I started cutting at 10. I don't do it anymore, but I do feel the desire to. Everyone asked me SO many times "why". Why do did I cut myself? Why did I try to legit kill myself? Why did I want to die? etc. And I don't have an answer. It just felt like that's what I was supposed to do because I had no emotions. Even then, at 12, I didn't want to live, but I didn't want to die either. It just felt like that's what everyone does and it's the normal reaction. Sometimes I wonder if all mothers truly love their children instantly or if they just feel like they HAVE to just because that's normal (Please don't take that as an insult anybody, I'm not claiming that you don't love your children.) Even my mom admitted to me that she didn't really love us, she just felt like she had to. I have NEVER understood the blood connection. Everyone talks about loving family and all that but blood means nothing to me. 

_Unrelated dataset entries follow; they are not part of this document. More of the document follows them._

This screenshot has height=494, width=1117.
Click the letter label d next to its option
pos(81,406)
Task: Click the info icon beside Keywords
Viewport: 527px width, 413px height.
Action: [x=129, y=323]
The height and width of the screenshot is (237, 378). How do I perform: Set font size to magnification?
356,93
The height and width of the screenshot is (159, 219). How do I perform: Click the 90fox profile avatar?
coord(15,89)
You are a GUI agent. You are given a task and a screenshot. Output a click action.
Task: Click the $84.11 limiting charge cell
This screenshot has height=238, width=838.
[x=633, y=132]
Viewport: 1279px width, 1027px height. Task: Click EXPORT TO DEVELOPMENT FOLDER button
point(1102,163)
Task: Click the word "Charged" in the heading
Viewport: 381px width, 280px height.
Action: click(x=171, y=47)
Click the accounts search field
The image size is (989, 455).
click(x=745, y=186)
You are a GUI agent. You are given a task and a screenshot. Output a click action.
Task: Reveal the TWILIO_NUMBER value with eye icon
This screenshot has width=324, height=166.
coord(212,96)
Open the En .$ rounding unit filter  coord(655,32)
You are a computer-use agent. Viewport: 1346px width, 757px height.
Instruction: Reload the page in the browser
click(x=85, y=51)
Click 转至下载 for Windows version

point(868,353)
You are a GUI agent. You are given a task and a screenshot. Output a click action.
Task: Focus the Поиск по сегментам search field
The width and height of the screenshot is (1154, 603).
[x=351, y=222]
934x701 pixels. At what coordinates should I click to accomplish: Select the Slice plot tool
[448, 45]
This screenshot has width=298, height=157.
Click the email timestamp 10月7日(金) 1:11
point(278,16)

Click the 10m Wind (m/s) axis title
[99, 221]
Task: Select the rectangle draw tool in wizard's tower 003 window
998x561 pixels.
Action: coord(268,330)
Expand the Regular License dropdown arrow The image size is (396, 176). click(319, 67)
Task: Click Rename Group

Quoting Anonymous: Yes. I started cutting as a young teen just so I could FEEL something. No one umderstood and I ended up in the local hospital's psych ward for a while.



I still don't feel things I should. I disconnect from real people but connect too strongly with ones in books or movies. My kids are the only ones I feel anything for and sometimes I question if I really feel that or just THINK I do because that's what I've been told a mom feels :(



Good luck, momma. It's horrible feeling empty.


Danapopcorn
by AbbyCat on Dec. 27, 2013 at 5:33 AM

That's the thing....nothing is wrong with my current life. I have so much more than I thought I'd ever have. I'm above average....very privileged. I never thought I'd even make it to 20 years old, I figured I'd had a sucky life so I might as well risk everything and have as much fun as I could while I could. So I did....and I some how lived through it (despite a few close calls.) Nothing is wrong with my life....I've just never had any emotions at all. When I was 12, I tried to kill myself. I was in a mental hospital for a a month. I went home. Then I was put back into a group home for awhile. I was asked repeatedly "Why did you do it?" and honestly....I have no answer. It just felt like that was the normal response. Did I honestly feel like I wanted to die? No. Did I honestly feel like I wanted to live? No. I felt nothing, but I figured that was the normal response. 

Quoting Anonymous:

I actually feel like I am walking around with no emotions,but then, i have lost more than my fair share. I have lost my mother, my husband, (which is for the best.) My kids for a short time, and my home, my cats, one whom i have had since i was pregnant with my daughter, he was 6. several kittens due to fleas. Now my life is on  a upturn and i still cry, even though soon i will have it all. A loving and caring man, an adopted dd, and my two kids back.  It happens, believe me, I hope you feel better soon.